Aviation accident in Afghanistan

On 6 July 2011, a Silk Way Airlines Ilyushin Il-76 cargo aircraft on a flight from Baku, Azerbaijan, to Bagram Air Base in Afghanistan, crashed into a mountainside at an altitude of 3800 m while descending at night towards Bagram. All nine people on board were killed.

Despite initial claims by Taliban rebels that they had shot down the aircraft, an investigation found no evidence of external interference, while analysis of the flight recorders suggested the crash was a case of controlled flight into terrain.

==Accident==
The Il-76 had taken off from Heydar Aliyev International Airport in Baku at 21:26 local time (16:26 UTC) on 5 July, with 18 tonnes of cargo destined for the International Security Assistance Force (ISAF) in Bagram. It was scheduled to land at Bagram at 01:40 local time on 6 July (21:10 on 5 July UTC).

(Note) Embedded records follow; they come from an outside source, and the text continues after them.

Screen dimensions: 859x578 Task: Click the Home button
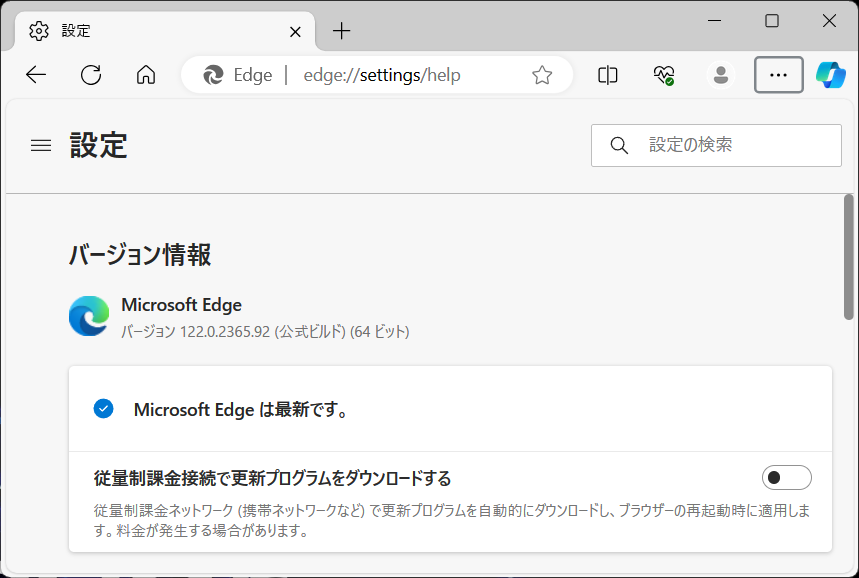145,74
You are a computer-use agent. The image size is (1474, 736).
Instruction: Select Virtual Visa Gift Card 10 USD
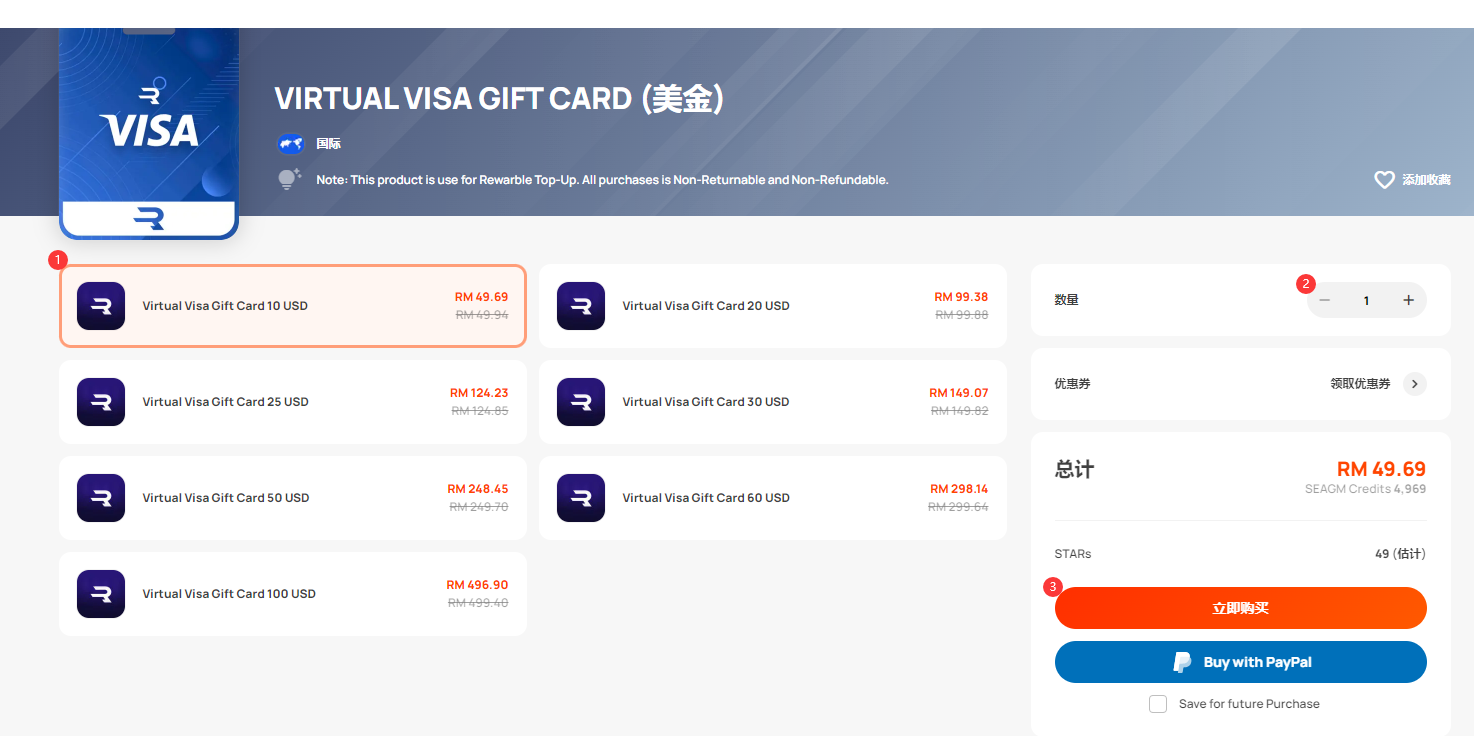click(293, 306)
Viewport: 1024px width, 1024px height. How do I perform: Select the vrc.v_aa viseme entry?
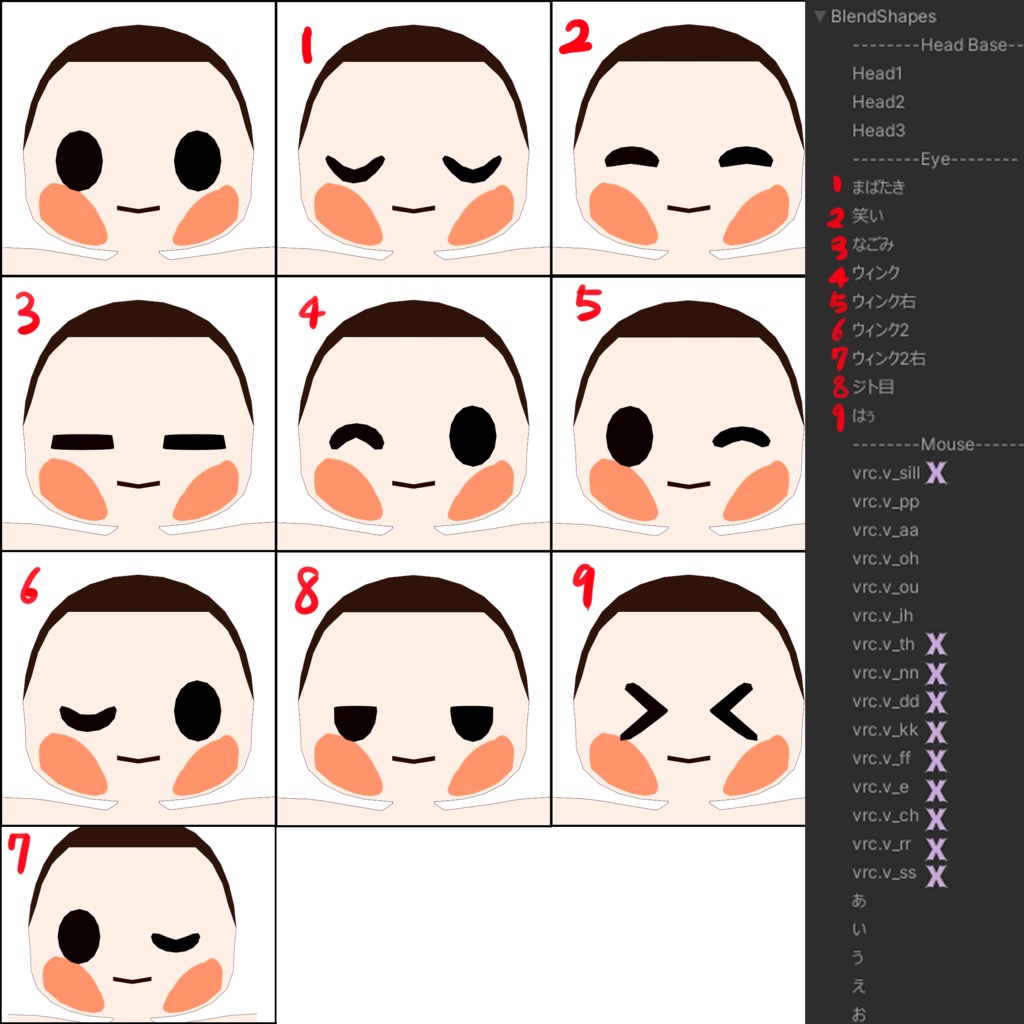click(885, 530)
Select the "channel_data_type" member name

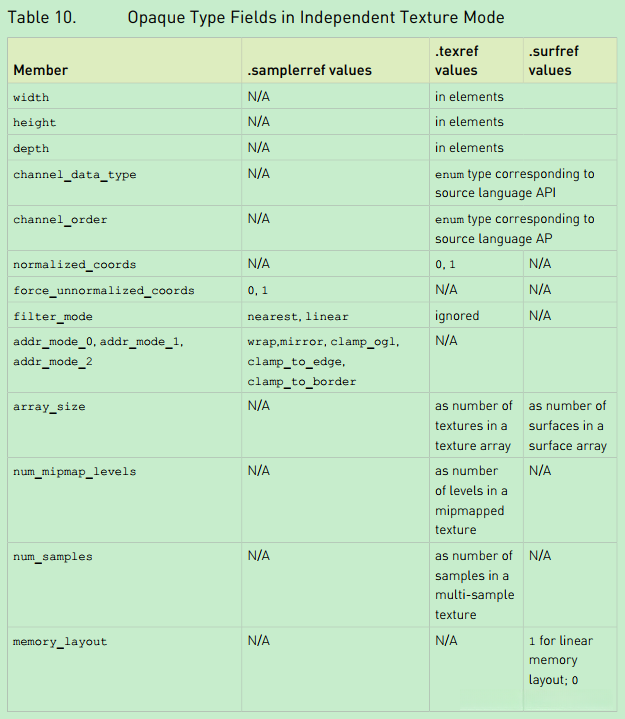(75, 174)
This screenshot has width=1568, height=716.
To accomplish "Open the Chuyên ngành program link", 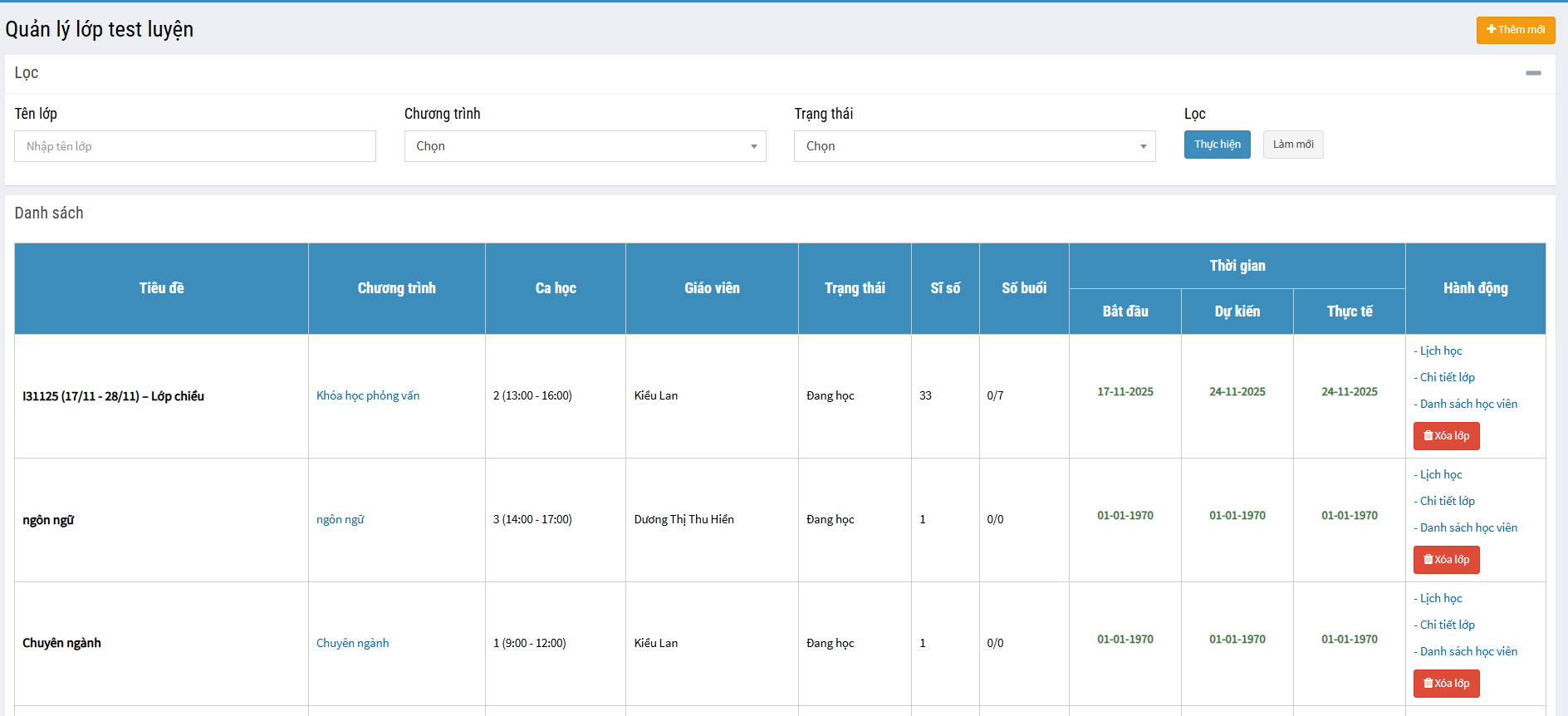I will click(353, 644).
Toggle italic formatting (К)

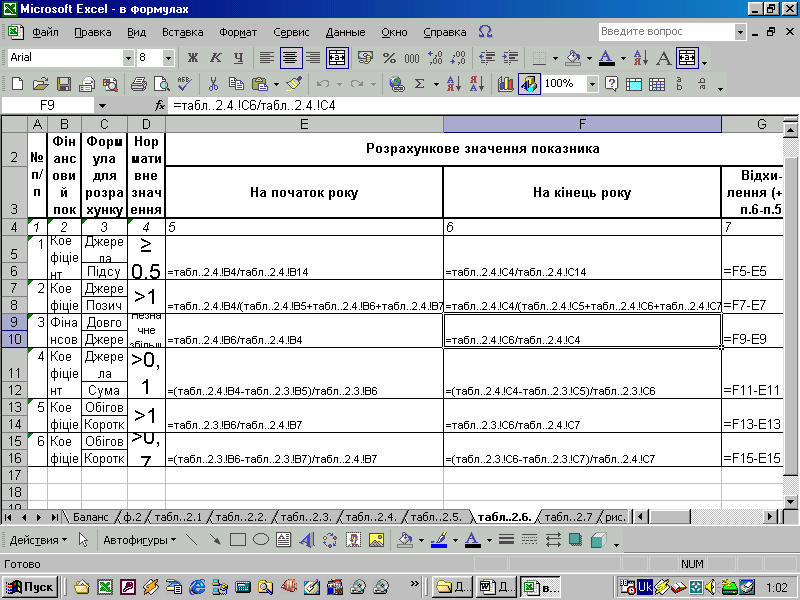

Shortly before arriving at Bagram, the flight disappeared from radar. An air traffic controller in the Afghan capital Kabul, around 40 km away from Bagram, reported seeing a flash in the sky at an altitude of about 4000 m some 25 km away.

It was later confirmed that the aircraft had struck a mountainside at around 3800 m of altitude. No distress call was received from the crew before contact was lost. The same aircraft had recently flown from Kuwait to Baku without any problem.

The wreckage of the Il-76 was located the following day in the Ghorband District, around 50 km north-west of Kabul. All nine people on board had perished.

==Aircraft==
The aircraft involved was an Ilyushin Il-76TD with Azerbaijani registration 4K-AZ55, serial number 2053420680. Built in 2005, it was operated by Silk Way Holding, a company linked to Azerbaijan Airlines. The aircraft had received its last full technical inspection in February 2011 and had passed a regular technical inspection one month prior to the crash.

== Crew ==
Reports on the nationality of the crew varied, with some reporting five Azerbaijanis and four Uzbeks, while others six Azerbaijanis and three Uzbeks. The captain had logged over 4,500 flying hours at the time of the accident. The pilots in control of the plane were Uzbek captain Sergei Kuzmin aged 42, Azerbaijani first officer Oleg Morshikhin aged 32, Uzbek flight engineer Vladimir Shatobin aged 52, and Uzbek navigator Igor Zheng aged 44.Also on the plane was an additional crew, consisting of radio operators Elnur Mahmudov and Ahmedjian Khajayev, along with mechanics Afghan Rahimov, Mehman Huseynov and on-board operator Tapdig Gahramanov.

== Aftermath ==
Taliban spokesman Zabiullah Mujahid stated that the aircraft had been shot down by Taliban rebels who believed it was carrying a shipment of weapons, but Afghan local authorities denied any Taliban involvement.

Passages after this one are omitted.